Segundo Cabello, a ação é uma prioridade do governo e segue em sintonia com a ditadora interina, Delcy Rodríguez, que assumiu o comando do regime após a captura de Nicolás Maduro.
O ministro do Interior afirmou que a retomada do líder é buscada de maneira contínua, e que o Executivo classificou a detenção como um “sequestro”, conforme as declarações divulgadas à imprensa, conforme informação divulgada pela Gazeta do Povo.
O discurso de Cabello
Cabello, apresentado como ministro do Interior e número 2 do chavismo, disse que a ditadura “não vai descansar” até conseguir a libertação e o retorno de Nicolás Maduro.

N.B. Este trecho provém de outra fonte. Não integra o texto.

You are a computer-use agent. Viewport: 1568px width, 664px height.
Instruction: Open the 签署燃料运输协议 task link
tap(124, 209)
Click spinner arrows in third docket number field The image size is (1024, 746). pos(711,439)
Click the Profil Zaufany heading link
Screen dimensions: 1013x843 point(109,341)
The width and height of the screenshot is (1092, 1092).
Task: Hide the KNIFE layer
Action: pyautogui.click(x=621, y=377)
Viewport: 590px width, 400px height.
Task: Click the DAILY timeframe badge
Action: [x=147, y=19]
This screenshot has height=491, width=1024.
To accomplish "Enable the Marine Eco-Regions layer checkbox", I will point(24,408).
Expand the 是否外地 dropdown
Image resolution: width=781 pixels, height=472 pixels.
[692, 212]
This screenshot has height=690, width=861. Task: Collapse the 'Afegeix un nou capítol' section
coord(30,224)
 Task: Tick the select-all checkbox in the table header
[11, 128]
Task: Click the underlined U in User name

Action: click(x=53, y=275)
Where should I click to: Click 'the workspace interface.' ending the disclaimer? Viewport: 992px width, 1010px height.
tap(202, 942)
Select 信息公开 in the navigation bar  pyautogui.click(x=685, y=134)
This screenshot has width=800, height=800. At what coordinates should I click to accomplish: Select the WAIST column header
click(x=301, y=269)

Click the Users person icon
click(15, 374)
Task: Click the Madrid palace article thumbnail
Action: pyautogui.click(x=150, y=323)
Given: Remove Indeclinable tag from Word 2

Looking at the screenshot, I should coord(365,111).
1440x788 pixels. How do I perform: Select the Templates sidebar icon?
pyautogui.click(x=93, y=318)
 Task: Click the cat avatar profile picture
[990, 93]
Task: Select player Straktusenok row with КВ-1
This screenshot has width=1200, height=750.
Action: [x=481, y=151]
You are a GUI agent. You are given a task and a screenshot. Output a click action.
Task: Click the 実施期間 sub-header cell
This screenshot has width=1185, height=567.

Ele afirmou ainda que o compromisso do regime é trabalhar de “forma permanente” pelo retorno do líder, em resposta à operação que levou à detenção de Maduro, atribuída aos Estados Unidos.
Acusações e narrativa oficial
O governo venezuelano classifica a ação que retirou Maduro do país como um “sequestro“, termo repetido por membros do comando chavista para descrever a intervenção estrangeira.
Delcy Rodríguez, que assumiu interinamente, já havia dito que ela não “descansaria um minuto” até ter Maduro de volta ao país, reafirmando a posição pública de resistência do regime.
Medidas internas e reforço da segurança
No mesmo evento em que falou sobre a busca por Maduro, Cabello participou da entrega de veículos e equipamentos às forças policiais locais.
Ele anunciou também a instalação de um sistema de câmeras de vigilância nas ruas, como parte do reforço da segurança interna em meio ao atual cenário de instabilidade política.
Contexto da captura e desdobramentos
Maduro foi capturado pelos Estados Unidos durante uma operação em Caracas no último dia 3, informação que motivou mudanças imediatas na liderança do regime e uma escalada retórica contra Washington.
O pronunciamento de Cabello demonstra a tentativa do chavismo de consolidar uma narrativa unificada e de mobilizar recursos internos para pressionar pelo retorno de Maduro, enquanto as tensões diplomáticas e políticas seguem em alta.